Ultimately, in Dr. Ravelli’s view, KD and MIS-C are on the same spectrum, with KD on the less severe end and MIS-C on the more severe end.
Ethnicity in MIS-C
Mary Beth F. Son, MD, an assistant professor of pediatrics at Harvard Medical School and director of the rheumatology program at Boston Children’s Hospital, discussed the interesting fact that although KD is more prevalent among Asian children, this group has not been overrepresented among children with MIS-C. This may, in part, relate to larger trends among children of different ethnic groups with respect to rates of SARS-CoV-2 infection.
In a cross-sectional study of 1,000 children tested at an exclusively pediatric drive-through and walk-up SARS-CoV-2 testing site earlier this year, non-Hispanic Black children had an adjusted odds ratio of infection of 2.3 compared to non-Hispanic white children, and Hispanic children had an adjusted odds ratio of infection of 6.3 compared with non-Hispanic white children.

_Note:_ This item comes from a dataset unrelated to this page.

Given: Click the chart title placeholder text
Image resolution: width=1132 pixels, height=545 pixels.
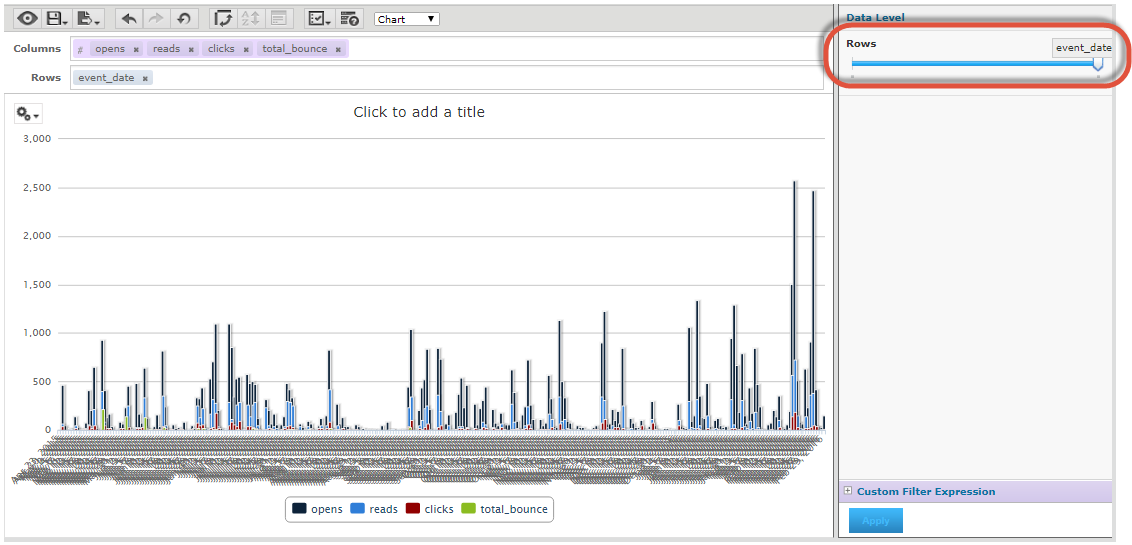Looking at the screenshot, I should (419, 112).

The authors of this study noted that these racial disparities, which are also seen among adult patients, may be due to multiple causes, including structural factors, poorer access to healthcare, limited resources, and bias and discrimination.3
Among those children who do develop MIS-C, larger studies capturing clinical manifestations and outcomes are helping better characterize the spectrum of this condition. Dr. Son referenced a recent systematic review of 39 observational studies that included a total of 662 patients with MIS-C. Among these patients, 470 (71%) were admitted to the intensive care unit and 11 patients (1.7%) died. Mechanical ventilation and extracorporeal membrane oxygenation (ECMO) were used in 22.4% and 4.4% of patients, respectively.
Importantly, an abnormal echocardiogram was noted in 314 of the 581 patients (54%) who underwent this testing, with 45% demonstrating a depressed ejection fraction.4 Clearly, Dr. Son noted, the cardiac findings seen with MIS-C warrant a low threshold to include echocardiography in the workup of these patients.